The efficiency of double thermal shock to induce tetraploidy in Rhamdia quelen (jundiá) at different post-fertilization periods was assessed. Each test was performed with 20 mL of eggs (10, 15, 20, 25, 30 and 35 mpf minutes post-fertilization) exposed to hot thermal shock (39±0.2ºC) for 3 min, followed by cold thermal shock (1.0±0.1ºC) for 30 min. A control group was also employed. Fertilization and hatching rates were evaluated 12 and 30 hours post-fertilization (hpf), respectively. After 60 hpf, twenty-five larvae from each experimental unit were fixed to verify the ploidy by flow cytometry.
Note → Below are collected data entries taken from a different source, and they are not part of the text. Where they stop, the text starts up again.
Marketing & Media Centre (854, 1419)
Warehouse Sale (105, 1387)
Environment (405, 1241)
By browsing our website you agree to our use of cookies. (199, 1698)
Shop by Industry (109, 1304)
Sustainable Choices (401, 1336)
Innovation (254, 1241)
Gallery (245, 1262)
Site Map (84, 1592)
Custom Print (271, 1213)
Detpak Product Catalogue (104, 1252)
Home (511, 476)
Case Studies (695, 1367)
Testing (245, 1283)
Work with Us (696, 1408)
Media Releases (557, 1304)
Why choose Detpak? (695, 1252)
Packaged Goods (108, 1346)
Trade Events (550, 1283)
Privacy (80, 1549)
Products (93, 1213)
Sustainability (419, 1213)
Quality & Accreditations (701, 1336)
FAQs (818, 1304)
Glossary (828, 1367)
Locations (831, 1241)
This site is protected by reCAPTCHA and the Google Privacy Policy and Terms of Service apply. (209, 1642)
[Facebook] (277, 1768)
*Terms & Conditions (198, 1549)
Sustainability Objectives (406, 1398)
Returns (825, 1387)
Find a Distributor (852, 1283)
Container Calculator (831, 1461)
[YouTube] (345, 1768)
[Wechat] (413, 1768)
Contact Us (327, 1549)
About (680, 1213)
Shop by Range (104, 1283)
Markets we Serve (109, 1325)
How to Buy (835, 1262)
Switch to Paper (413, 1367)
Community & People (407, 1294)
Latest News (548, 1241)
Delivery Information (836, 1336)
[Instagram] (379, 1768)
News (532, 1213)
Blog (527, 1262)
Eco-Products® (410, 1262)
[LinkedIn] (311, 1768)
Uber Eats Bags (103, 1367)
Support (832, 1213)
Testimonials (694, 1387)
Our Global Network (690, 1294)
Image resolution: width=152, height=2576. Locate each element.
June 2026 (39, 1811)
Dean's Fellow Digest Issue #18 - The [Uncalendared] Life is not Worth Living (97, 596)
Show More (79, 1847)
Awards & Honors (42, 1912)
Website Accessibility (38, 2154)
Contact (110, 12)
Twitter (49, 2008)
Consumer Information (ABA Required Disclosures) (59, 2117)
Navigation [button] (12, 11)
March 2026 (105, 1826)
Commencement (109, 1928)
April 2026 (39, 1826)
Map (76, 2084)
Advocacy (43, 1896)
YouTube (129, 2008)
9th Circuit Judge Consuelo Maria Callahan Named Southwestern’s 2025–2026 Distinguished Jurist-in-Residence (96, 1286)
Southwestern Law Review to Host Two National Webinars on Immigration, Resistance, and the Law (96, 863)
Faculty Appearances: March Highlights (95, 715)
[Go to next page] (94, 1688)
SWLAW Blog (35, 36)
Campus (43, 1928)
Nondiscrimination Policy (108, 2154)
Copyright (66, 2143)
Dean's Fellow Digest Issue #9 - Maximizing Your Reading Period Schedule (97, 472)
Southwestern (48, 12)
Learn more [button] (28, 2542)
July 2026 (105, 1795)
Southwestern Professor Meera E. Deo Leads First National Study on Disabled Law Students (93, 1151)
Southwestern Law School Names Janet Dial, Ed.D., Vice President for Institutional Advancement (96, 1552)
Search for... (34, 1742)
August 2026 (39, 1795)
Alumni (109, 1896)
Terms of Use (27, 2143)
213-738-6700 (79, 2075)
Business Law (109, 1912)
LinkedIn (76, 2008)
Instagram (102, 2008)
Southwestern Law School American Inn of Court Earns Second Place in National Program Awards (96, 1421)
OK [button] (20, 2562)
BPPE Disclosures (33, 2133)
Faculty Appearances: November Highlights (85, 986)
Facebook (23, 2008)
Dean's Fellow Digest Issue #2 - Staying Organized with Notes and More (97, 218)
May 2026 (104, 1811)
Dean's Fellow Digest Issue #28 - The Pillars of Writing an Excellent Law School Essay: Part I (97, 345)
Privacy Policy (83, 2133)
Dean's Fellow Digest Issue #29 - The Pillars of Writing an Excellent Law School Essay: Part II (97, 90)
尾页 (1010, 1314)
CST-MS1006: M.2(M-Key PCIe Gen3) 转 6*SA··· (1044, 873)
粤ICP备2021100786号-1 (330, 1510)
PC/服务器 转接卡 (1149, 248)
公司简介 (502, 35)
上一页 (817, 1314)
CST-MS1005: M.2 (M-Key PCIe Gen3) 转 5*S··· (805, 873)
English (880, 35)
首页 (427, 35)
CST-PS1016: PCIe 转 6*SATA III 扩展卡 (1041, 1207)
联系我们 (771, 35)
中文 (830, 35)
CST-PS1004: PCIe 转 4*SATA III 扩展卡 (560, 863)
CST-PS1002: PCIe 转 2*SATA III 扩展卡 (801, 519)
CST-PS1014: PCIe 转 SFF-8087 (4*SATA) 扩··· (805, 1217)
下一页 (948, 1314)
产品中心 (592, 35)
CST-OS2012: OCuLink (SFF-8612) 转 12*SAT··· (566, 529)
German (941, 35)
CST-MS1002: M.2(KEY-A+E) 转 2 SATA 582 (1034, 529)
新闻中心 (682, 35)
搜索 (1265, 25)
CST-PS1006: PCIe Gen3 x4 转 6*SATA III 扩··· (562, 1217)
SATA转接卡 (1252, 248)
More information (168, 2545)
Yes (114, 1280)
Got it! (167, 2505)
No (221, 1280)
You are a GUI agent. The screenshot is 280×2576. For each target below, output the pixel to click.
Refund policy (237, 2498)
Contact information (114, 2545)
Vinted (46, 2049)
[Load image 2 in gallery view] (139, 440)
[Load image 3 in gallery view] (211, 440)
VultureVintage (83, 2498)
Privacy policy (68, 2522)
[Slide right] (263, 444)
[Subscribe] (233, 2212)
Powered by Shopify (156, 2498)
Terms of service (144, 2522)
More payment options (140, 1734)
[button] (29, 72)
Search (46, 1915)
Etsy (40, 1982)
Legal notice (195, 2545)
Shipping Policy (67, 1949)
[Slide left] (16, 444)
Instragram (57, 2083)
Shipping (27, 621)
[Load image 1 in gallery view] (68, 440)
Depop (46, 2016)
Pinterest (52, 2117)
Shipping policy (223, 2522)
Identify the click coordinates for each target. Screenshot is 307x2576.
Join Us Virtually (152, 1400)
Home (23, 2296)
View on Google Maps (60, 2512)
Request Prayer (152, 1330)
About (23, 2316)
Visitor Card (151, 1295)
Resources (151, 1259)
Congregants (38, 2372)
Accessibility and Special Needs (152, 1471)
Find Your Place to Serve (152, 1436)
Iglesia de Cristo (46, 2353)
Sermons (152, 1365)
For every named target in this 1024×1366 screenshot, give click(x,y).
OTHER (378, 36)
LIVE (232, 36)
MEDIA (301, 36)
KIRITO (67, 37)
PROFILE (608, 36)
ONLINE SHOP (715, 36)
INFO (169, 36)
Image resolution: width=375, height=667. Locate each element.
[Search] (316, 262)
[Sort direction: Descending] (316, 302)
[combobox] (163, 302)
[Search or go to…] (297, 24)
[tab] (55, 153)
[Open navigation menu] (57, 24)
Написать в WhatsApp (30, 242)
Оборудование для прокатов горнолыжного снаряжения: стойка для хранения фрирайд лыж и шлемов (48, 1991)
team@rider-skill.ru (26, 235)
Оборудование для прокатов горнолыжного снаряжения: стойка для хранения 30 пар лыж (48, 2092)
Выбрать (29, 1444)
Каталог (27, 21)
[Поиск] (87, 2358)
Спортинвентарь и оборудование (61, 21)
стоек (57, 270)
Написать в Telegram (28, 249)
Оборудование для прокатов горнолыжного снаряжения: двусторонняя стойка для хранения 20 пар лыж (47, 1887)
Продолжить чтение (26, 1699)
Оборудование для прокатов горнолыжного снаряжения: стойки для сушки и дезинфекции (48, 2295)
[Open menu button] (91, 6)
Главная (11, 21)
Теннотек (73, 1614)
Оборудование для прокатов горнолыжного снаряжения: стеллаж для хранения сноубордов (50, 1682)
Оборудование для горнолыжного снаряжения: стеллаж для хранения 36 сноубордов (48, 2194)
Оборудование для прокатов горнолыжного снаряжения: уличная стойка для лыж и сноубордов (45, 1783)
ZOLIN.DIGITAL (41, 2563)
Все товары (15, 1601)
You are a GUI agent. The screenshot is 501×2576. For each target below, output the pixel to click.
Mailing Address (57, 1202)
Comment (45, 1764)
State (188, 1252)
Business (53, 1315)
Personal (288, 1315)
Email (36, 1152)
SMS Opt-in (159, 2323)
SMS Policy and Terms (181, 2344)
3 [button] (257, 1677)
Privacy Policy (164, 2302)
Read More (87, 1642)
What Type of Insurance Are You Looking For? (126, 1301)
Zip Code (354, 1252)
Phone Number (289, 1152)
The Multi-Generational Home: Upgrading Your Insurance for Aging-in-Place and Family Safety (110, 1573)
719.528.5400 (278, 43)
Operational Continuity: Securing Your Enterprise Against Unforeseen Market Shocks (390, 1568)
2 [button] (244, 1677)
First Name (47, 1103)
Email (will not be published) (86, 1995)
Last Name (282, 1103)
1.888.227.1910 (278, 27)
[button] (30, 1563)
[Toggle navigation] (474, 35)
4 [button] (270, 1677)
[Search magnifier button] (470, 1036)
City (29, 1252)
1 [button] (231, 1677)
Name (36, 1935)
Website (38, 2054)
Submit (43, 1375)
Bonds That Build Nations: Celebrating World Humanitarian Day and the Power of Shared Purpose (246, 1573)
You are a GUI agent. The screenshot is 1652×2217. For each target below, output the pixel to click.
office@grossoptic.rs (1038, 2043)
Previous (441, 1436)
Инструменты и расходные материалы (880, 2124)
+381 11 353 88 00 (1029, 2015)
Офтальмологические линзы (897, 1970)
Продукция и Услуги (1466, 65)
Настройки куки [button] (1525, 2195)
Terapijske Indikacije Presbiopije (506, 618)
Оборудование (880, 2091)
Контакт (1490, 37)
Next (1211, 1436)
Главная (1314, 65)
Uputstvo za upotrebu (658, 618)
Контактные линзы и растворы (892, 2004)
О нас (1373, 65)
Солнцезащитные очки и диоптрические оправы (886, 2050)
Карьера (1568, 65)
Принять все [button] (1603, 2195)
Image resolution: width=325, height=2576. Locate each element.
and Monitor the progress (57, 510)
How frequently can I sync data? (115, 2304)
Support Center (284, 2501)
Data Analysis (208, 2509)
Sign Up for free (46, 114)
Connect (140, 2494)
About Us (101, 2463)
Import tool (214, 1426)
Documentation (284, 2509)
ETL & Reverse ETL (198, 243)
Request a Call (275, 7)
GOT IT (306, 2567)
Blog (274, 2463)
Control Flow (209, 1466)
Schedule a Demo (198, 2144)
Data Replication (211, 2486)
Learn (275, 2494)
Control fertilization rate was 87.83% and reached 23.4%, 28.5%, 30.4%, 20.0%, 30.3%, 36.7% respectively for 10, 15, 20, 25, 30, 35 mpf. Tetraploids were detected only at 15 mpf and 20 mpf. This is the first research of tetraploidy in jundiá obtained by hot and cold shocks, making possible the improvement of this technique.